Schedule your appointment wisely: Plan ahead for your appointment
by getting your medical records from laboratories or previous physicians
transferred to your doctor's office.
When scheduling appointments, ask if there are certain days of the week
less busy than others are. Also, ask
about the expected length of the appointment so you can plan you time
accordingly. If neither of you feel
rushed, you are more likely to cover all the issues you want to discuss.
Bring your medication bottles: Your doctor will want to know
about the medications you are taking, their dosage and frequency, how long you
have been taking them and possibly contact the prescribing physician. Having the actual bottle provides all this
information. Do not forget the
over-the-counter remedies, vitamins and herbs you are taking. All of these can affect your diagnosis and
your treatment.
Make a list: It is easy to feel tongue-tied, especially if
it is your first visit with a new doctor.

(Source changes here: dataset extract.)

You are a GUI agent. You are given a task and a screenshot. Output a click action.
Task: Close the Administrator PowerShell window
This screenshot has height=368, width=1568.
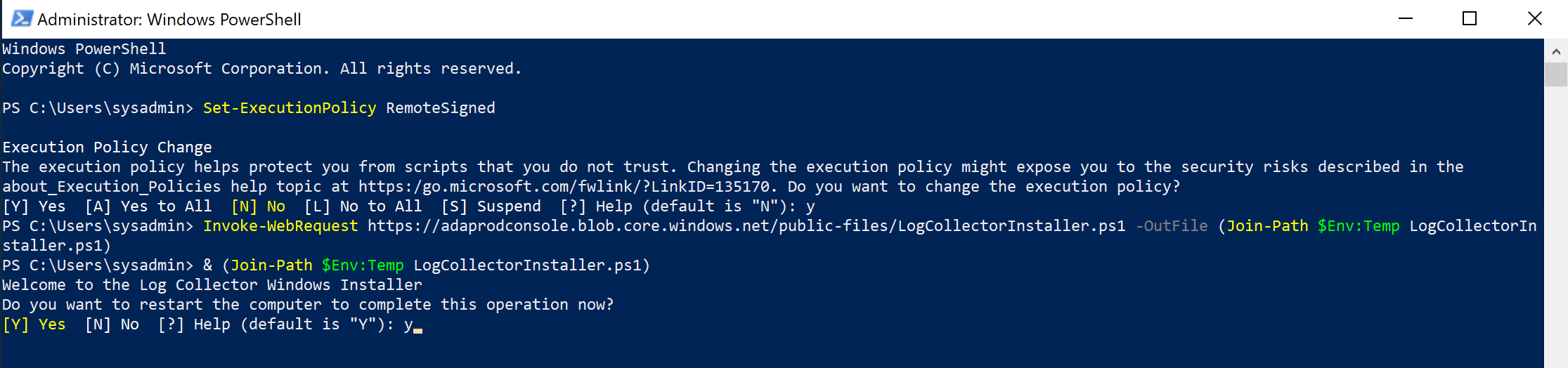(x=1534, y=19)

To ease some of this anxiety, write down your thoughts ahead of
time. Having this information on hand will
keep you from forgetting any questions you have. A list is particularly helpful for those with
multiple health needs. It gives your
doctor a complete picture of your concerns and helps prioritize issues that
need to be addressed.
Be
Prepared for questions about your symptoms:
Before your appointment,
take a few moments to think more intensely about your condition. When did you first notice the problem? Have you had the problem before? What are your symptoms? How often do they occur? If you are in pain, do you describe it as a
dull ache or a stabbing pain? What have
you done for it? Does anything make it
worse? Have there been changes lately in
your life related to stress, medications, food or exercise? The more clearly you can define the health
problems, the more likely your doctor will be able to find the best possible
solution.
Bring your diary with you: At your appointment, having a diary is
helpful for many reasons. Write down
when the doctor thinks you will start noticing improvements in your health
condition, the dates and directions for receiving any lab test results and the
date and time of your next visit. You
may also find a planner useful for jotting down your doctor's advice for taking
prescribed medicines or preparing for lab tests.